» **WHAT IS REQUIRED**: Carry on the letter below about labetalol, the beach chair position and cerebral perfusion, starting right after its final sentence.

» **PROVIDED PASSAGE**:
################

We wish to thank Dr. Lofsky for her detailed and thoughtful letter concerning our presentation in the Summer 2007 APSF Newsletter regarding the beach chair position and decreased cerebral perfusion.1 Although the 2 cases described in the newsletter article involved the use of labetalol, the other 2 cases described in our original article2 were not given labetalol. One of us (DJC) subsequently reviewed another medical legal case wherein deliberate hypotension was induced using labetalol and deep inhalation anesthesia with desflurane resulting in very stable blood pressures in the arm of 80-90/45-60 for more than an hour but leading to very prolonged wake up and permanent cognitive neurological deficits.
Dr. Lofsky may well be correct that when labetalol is used in patients before they are placed in the beach chair position (for example, in a hypertensive patient to mitigate the effects of endotracheal intubation on blood pressure and heart rate), hypotension is likely to occur under general anesthesia when they are placed upright. However, an effective dose of labetalol to accomplish this goal is usually about 10 mg intravenously,3 much less than the 50 mg dose used in case number 1. We expect treatment with direct acting vasopressor drugs by infusion or bolus will be effective in helping to maintain blood pressure at levels that will insure adequate cerebral perfusion in the upright position. We are not aware of any studies or case reports which describe acute heart failure and pulmonary edema under these circumstances, though this would be an interesting subject for further study.

################

Saved entries
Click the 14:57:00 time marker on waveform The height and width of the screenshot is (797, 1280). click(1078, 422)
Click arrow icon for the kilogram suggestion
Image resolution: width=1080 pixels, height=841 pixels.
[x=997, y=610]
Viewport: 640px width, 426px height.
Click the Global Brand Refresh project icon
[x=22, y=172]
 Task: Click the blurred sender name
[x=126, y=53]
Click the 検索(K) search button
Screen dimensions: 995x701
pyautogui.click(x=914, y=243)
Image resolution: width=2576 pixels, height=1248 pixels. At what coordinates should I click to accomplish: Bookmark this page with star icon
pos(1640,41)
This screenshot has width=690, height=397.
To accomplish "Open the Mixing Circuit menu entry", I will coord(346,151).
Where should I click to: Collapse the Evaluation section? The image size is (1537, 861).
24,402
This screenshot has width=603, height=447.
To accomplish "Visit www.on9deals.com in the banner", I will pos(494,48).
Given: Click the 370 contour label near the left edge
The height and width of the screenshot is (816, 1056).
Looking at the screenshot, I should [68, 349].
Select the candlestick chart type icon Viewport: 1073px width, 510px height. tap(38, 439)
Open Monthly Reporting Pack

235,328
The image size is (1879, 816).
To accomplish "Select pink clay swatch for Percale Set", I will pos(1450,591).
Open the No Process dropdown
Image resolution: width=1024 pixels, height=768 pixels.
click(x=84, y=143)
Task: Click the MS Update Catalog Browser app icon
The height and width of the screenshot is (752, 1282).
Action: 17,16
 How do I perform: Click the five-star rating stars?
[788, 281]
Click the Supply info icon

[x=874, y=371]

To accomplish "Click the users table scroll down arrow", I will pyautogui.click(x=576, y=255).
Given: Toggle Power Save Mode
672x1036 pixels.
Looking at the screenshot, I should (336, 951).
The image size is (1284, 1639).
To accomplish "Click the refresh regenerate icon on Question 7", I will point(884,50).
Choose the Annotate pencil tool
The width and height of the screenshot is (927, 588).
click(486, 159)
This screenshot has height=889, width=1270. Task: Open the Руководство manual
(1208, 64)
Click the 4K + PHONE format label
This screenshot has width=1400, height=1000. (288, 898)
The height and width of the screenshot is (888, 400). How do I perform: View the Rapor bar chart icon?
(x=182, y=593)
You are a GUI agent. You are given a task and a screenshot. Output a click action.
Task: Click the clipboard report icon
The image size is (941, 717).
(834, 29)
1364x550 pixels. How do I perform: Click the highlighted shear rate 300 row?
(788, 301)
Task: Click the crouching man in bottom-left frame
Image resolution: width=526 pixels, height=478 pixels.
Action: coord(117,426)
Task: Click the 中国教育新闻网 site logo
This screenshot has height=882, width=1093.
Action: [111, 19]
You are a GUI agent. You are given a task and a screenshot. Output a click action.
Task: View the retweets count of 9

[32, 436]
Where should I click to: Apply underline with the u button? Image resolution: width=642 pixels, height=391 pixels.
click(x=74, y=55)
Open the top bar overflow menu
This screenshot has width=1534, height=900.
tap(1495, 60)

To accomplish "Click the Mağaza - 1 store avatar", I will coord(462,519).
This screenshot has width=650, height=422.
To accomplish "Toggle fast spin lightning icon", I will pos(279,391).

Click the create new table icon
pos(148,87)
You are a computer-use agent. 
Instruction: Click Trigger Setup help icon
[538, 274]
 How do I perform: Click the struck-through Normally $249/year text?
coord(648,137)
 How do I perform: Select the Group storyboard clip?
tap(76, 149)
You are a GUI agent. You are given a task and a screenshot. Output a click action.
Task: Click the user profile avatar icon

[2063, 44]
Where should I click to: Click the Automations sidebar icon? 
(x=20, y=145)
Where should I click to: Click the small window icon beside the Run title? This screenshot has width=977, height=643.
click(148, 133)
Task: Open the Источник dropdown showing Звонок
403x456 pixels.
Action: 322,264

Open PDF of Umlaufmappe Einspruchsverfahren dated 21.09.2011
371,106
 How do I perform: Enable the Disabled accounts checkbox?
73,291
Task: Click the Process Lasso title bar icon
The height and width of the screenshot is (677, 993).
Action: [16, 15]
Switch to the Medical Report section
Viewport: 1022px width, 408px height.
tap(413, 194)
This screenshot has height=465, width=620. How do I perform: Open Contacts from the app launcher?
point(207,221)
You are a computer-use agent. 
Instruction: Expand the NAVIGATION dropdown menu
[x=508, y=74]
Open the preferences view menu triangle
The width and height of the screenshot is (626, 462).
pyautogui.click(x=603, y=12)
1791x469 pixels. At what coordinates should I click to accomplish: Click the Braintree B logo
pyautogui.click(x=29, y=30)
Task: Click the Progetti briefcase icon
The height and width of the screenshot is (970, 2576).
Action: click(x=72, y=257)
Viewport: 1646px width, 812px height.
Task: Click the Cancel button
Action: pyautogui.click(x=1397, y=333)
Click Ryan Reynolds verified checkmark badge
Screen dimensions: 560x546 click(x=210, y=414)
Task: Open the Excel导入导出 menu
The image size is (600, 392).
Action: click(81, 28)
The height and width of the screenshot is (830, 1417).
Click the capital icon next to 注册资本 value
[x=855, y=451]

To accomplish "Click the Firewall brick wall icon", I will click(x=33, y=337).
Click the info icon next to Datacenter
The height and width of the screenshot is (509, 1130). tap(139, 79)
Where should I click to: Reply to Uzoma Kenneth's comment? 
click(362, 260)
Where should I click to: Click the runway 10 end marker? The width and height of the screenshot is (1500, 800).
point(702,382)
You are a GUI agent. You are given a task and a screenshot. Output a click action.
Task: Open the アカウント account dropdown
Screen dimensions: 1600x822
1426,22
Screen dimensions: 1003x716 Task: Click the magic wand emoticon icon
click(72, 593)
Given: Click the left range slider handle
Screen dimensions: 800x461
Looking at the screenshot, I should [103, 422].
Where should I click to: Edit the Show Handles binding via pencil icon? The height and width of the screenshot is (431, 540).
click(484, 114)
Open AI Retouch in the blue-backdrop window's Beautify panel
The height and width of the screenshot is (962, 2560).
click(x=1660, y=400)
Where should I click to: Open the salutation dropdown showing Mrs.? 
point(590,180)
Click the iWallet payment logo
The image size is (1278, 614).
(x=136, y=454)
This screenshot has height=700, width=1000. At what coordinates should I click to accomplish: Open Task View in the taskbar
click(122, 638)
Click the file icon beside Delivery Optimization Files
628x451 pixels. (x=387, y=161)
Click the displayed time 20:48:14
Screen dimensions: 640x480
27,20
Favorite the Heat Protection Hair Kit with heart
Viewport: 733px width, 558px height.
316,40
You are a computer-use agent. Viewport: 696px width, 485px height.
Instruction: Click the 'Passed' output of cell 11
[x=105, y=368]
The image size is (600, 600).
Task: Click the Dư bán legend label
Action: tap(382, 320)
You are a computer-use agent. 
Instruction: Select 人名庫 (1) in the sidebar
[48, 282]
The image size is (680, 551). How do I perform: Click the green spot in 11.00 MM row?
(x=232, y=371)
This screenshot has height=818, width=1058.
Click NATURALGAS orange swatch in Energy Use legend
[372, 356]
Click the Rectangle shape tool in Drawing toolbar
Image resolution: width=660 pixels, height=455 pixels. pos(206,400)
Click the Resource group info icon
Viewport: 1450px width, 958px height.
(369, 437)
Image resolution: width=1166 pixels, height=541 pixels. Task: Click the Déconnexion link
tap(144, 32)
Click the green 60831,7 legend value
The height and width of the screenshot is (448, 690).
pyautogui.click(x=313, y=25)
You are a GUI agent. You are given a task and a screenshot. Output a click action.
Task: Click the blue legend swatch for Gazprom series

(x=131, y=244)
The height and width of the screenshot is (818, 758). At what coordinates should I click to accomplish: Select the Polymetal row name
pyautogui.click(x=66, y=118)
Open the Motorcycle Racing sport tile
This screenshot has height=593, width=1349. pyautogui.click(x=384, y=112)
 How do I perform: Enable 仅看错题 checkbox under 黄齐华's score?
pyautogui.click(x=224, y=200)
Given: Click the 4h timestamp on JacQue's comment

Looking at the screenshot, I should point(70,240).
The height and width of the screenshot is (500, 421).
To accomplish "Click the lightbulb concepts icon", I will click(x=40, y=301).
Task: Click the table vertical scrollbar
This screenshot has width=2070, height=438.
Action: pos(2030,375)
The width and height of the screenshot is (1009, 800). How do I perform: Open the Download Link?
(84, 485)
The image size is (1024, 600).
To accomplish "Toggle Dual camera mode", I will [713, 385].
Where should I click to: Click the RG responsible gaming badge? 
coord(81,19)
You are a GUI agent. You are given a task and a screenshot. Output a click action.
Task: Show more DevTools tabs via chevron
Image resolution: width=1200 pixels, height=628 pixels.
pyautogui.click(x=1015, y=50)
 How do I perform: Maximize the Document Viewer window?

################

» **RESPONSE**:
As our article emphasized, we are extremely concerned about the use of deliberate hypotension in the beach chair position. Obviously, if an anesthesiologist/CRNA purposely induces deliberate hypotension with labetalol, he or she is unlikely to use vasopressors to reverse the resultant hypotension. As stated in the article, the major concern is that deliberate hypotension (regardless of how it is accomplished) in the sitting position risks inadequate cerebral perfusion leading to severe long-term neurological complications for no justifiable reason. A parallel concern is that inadvertent, unrecognized hypotension has the same effect.
We thank Dr. Lofsky for describing another risk factor, awareness of which will, we hope, improve the safety of performing shoulder surgery in the beach chair position.